Thibaut Hamonou
- Born: March 10, 2000 (age 25) Seclin, France
- Height: 1.93 m (6 ft 4 in)
- Weight: 108 kg (17 st 0 lb; 238 lb)

Rugby union career
- Position: Flanker
- Current team: Section Paloise

Youth career
- 2009–2013: Cahors Rugby
- 2013–2016: US Montauban
- 2016–2021: Stade Toulousain

Senior career
- Years: Team / Apps / (Points)
- 2021–: Section Paloise / 27 / (5)
- Correct as of April 4, 2024

International career
- Years: Team / Apps / (Points)
- 2018–2019: France U20 / 7 / (0)
- Correct as of April 4, 2024

= Thibaut Hamonou =

French rugby union player (born 2004)

Thibaut Hamonou (born March 10, 2000) is a French rugby union player who plays as a flanker for Section Paloise in the Top 14 competition. He made his Top 14 debut with his club on October 9, 2021.

== Playing career ==
Thibaut Hamonou, born in Seclin near Lille, began rugby in 2009 with Cahors Rugby. He then moved to US Montauban in 2013, where he spent three seasons before transferring to Stade Toulousain in 2016. In 2017, he became part of the club's training center and contributed to their victory as champions of France Espoirs in 2021.

=== Club career ===

==== Stade Toulousain (2017-2019) ====
In 2019, Hamonou signed his first professional contract with Toulouse, extending until June 2022.

==== Section Paloise (since 2021) ====
During the 2021–2022 season, he was loaned to Section Paloise in the Top 14. Hamonou made his professional debut in October 2021 against Stade Toulousain at the Stade Ernest-Wallon.

After the season, he opted to join Section Paloise permanently until 2025. Throughout his loan period, he participated in 6 Top 14 matches and 3 European Challenge Cup matches.
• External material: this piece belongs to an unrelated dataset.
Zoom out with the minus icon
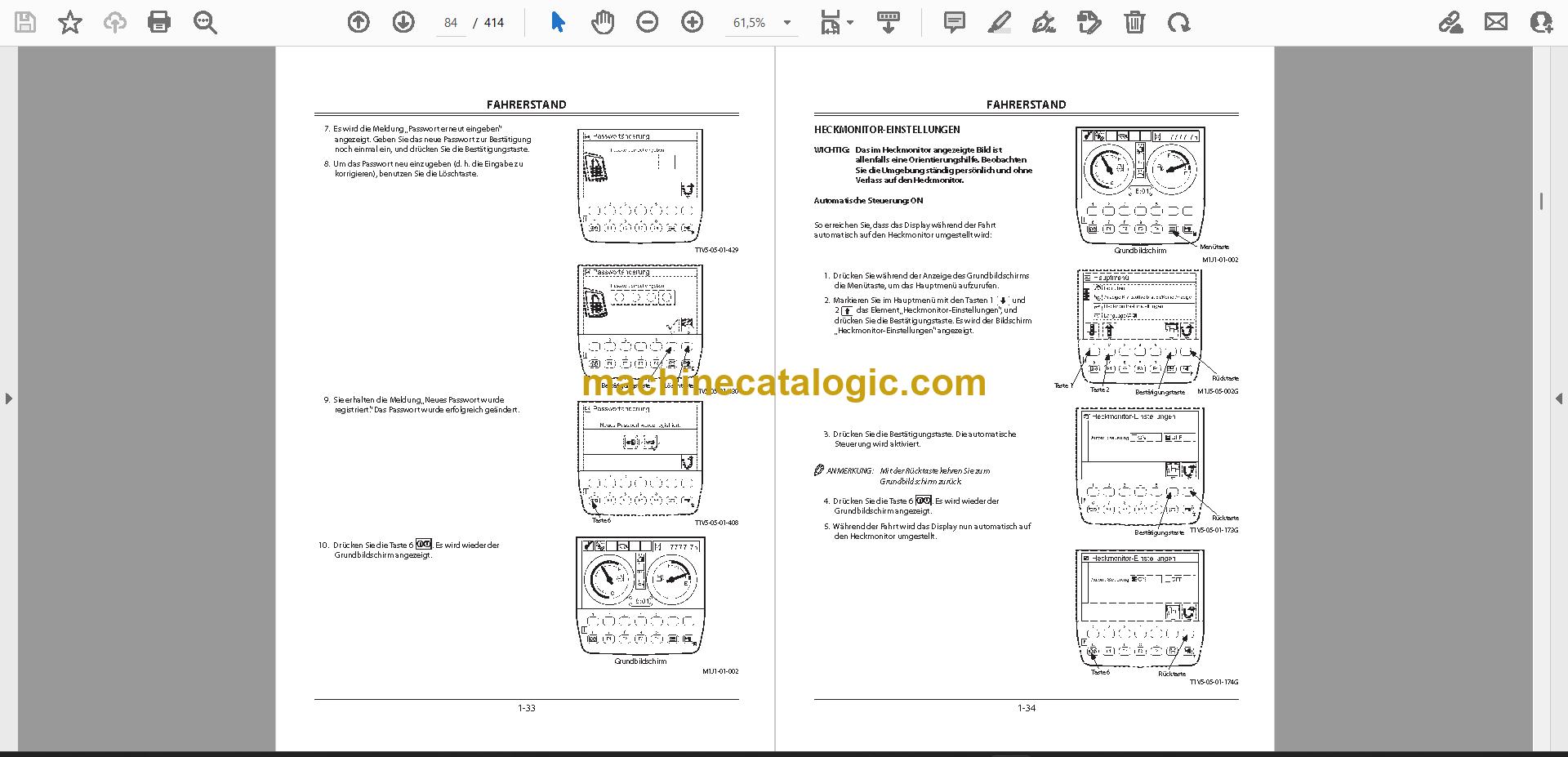The height and width of the screenshot is (757, 1568). 648,22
In the following season (2022–2023), Hamonou played 4 league matches and 4 Challenge Cup matches. He remained actively involved in the 2023 Supersevens season, reaching the final with Pau and securing second place.

=== International career ===
In 2019, he won the World Rugby U20 Championship with France. That same year, Hamonou represented France in the Six Nations Under 20s Championship.